Paz y alegría

Este martes me entró un correo del Colegio de Abogados: “El 9 de enero falleció en Valencia María Luisa Gallego Orriols, madre del colegiado Ricardo Nieto”. Además de colega es amigo. Estaba orgulloso de su madre y se le notaba feliz, aunque cansado, como quien ha superado con éxito una dura prueba.

En abril le diagnosticaron a María Luisa un cáncer de páncreas. Sólo se le podían aplicar cuidados paliativos, y decidió recibirlos en su casa. Ricardo nos lo contó y durante estos meses nos tuvo al tanto de cómo iba evolucionando. Su madre le dijo entonces:

– “En cuanto me dijeron el diagnóstico, me llené de paz y le pedí a Dios que el tiempo que me quedara me sirviera para purificarme y poder ir al cielo, y para contagiar mi fe y alegría a las personas que me rodean”.

Tuvo dos meses de prórroga respecto al pronóstico de los médicos, y consiguió su objetivo: estuvo rodeada todo ese tiempo del cariño de sus hijos y nietos, y de tantas amigas que iban a verla. Incluso tuvo fuerzas para bañarse en el mar con Ricardo en el mes de agosto, pues el mar era una de sus pasiones.

En diciembre ya no pudo salir de casa, me cuenta Ricardo, pero allí organizó las navidades con los nietos: bailes, tertulias, canciones; Nochebuena, Nochevieja y el chocolate con roscón el día de Reyes: para entonces llevaba cuatro días que no le permitían comer ni beber, solo gotero. No necesitó sedación. Se fue apagando poco a poco. Los últimos días sólo contestaba con gestos y, de vez en cuando regalaba la sonrisa que enamoró a su marido. No la perdió. Al final sólo abría sus ojos azules para responder.

¿Cuál fue su secreto para conservar esa alegría en el sufrimiento y a las puertas de la muerte? Dice Ricardo que su madre se sintió “bendecida” -así lo decía ella- por el dolor desde muy pequeña: perdió a su padre en 1936 en circunstancias dramáticas, a los 5 meses de nacer. Su madre quedó con una pensión muy pequeña y cuatro hijos. María Luisa y su hermana gemela nacieron con una enfermedad degenerativa de la vista, que les fue dejando ciegas progresivamente. Enfermera de formación, se casó con un médico y decidió dedicarse a su familia, pero enviudó a los 55 años. Tuvo que pasar de ama de casa a gerente: complementar la pequeña pensión de viudedad con el alquiler de la clínica de su marido y dos pisos que estaban abandonados, tras reformarlos con la ayuda una subvención del Colegio de Médicos. María Luisa, por tanto, conocía bien el sufrimiento.

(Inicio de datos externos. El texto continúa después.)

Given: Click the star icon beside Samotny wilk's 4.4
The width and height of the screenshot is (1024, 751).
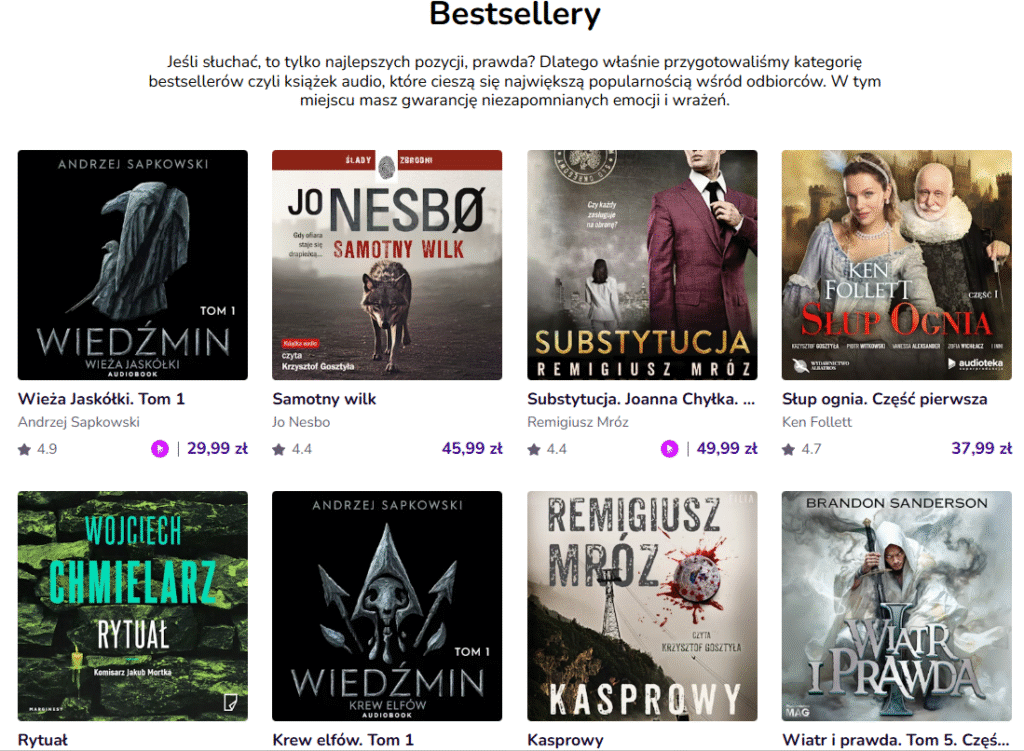Looking at the screenshot, I should tap(279, 449).
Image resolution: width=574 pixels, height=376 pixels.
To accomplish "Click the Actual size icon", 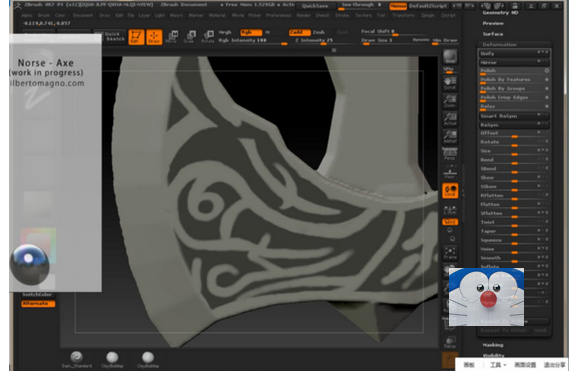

Uno puede rebelarse y amargarse ante el dolor, o aceptarlo y confiar en que de él puede resultar algo positivo. A muchos amigos les he tratado de explicar que una de las claves del cristianismo es que le da sentido al sufrimiento. No siempre me han entendido, pero no me doy por vencido.

C.S. Lewis escribió que el dolor es el grito de Dios: el último recurso para llamar nuestra atención, que frecuentemente se distrae con las cosas del mundo. Pero esa no es su única función: a la vez, siguiendo el ejemplo de Jesucristo, el dolor aceptado pacientemente, confiando en que Él sabe más que nosotros, de algún modo compensa el mal que continuamente causamos: corredime. “Si alguno quiere venir en pos de mí, niéguese a sí mismo, tome su cruz cada día y sígame”, dice Jesús. Pero también dice: “Venid a mí todos los que estáis cansados y agobiados, y yo os aliviaré. Cargad con mi yugo y aprended de mí, que soy sencillo y humilde de corazón, y hallaréis descanso para vuestras vidas. Porque mi yugo es llevadero y mi carga, ligera.” Porque cuando confiamos en Dios, la cruz ya no pesa tanto. Y podemos compartir, mientras la llevamos, la paz y la alegría de María Luisa, que además nos ayuda ya desde el cielo.